Catawba College to host Girls State June 15-21
Published 12:00 am Wednesday, December 2, 2009
For the seventh consecutive year, Catawba College will host Tar Heel Girls State June 15-21. Close to 300 girls from across North Carolina, all high school juniors who are academically in the top third of their class, will attend the 69th annual, weeklong session, sponsored by the American Legion Auxiliary, Department of North Carolina.
Tar Heel Girls State is run by seven auxiliary members from across N.C. who volunteer their time. Two of those auxiliary members will mark their 21st year with the program during the weeklong session, including chair of the commission Kaye Brown Hirst of Salisbury, and program director Julie Cooper Head of Valdese. Other local individuals involved on staff include Dr. Karl Hales, parliamentarian; Mary Jane Thompson, house mother; Tina Brown, music director; and Fran Simpson, speaker.
The Girls State program is a weeklong practical study of the structure and operation of North Carolina State Government. In a non-partisan atmosphere, participants take a “hands-on” approach to learning how state and local government function. Citizens, as the participants are known, develop an understanding of the responsibilities of citizenship by creating and living under their own mock government.
During the week, citizens are grouped into cities as they organize their own local government, elect officers, prepare a city charter and conduct city activities. Citizens also assume the role of a senator, representative or lobbyist to research and write bills and resolutions for the Girls State Legislature. Each citizen is also a member of a fictitious political party, which will develop a party platform, engineer campaigns for party candidates and ultimately elect a slate of officers to govern Tar Heel Girls State. Parliamentary procedure is used to conduct all meetings.
Although the Girls State Program is held in every state in the nation, North Carolina is the only state in the country to have had Girls State for 69 consecutive years, according to Hirst. The program is an Americanism project of the American Legion Auxiliary and an American Legion Auxiliary Unit approves all applications and nominates girls for the program.
This year, local girls from Rowan and Cabarrus counties will be among the participants. From Rowan County, students are sponsored by American Legion Auxiliary units in Salisbury, Faith and Landis. From Cabarrus County, students are sponsored by American Legion Auxiliary units in Concord, Kannapolis, Harrisburg and Mount Pleasant.
Two delegates from Tar Heel Girls State will be selected to participate in Girls Nation. The names of these two individuals will be announced during closing ceremonies of Tar Heel Girls State.

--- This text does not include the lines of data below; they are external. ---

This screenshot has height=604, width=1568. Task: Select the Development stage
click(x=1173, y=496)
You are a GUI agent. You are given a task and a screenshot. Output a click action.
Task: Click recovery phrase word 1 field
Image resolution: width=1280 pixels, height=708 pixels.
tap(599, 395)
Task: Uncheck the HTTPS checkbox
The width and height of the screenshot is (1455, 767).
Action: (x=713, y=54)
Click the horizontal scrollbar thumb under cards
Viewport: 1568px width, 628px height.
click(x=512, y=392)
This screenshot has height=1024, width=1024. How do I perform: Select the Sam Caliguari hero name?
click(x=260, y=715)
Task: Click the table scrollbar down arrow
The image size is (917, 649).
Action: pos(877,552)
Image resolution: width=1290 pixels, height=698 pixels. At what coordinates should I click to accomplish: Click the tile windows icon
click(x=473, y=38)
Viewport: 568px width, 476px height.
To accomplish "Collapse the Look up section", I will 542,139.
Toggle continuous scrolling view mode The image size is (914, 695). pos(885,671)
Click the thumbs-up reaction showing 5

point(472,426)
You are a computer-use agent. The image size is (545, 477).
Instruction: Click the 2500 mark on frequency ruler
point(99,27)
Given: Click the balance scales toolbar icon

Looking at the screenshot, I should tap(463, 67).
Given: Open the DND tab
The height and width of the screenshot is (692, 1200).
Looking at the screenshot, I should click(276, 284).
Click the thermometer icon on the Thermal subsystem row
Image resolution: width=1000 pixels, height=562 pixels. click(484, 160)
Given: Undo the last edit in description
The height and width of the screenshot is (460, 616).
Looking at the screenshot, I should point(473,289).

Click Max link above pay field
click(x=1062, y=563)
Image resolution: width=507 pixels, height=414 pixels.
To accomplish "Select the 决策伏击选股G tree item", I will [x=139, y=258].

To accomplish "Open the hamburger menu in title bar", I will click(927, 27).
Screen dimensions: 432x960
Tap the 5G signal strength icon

Notable former Girls State participants include Bernice Lerner and Ashley Moore, both of Salisbury, who were from Rowan County and elected governors at Tar Heel Girls State; as well as national figures who participated in Girls State programs in other locations, like television personality Jane Pauley, former Texas Governor Ann Richards, former Miss U.S.A. Terri Utley and the first female wing commander in the U.S. Air Force Academy, Captain Michelle Johnson.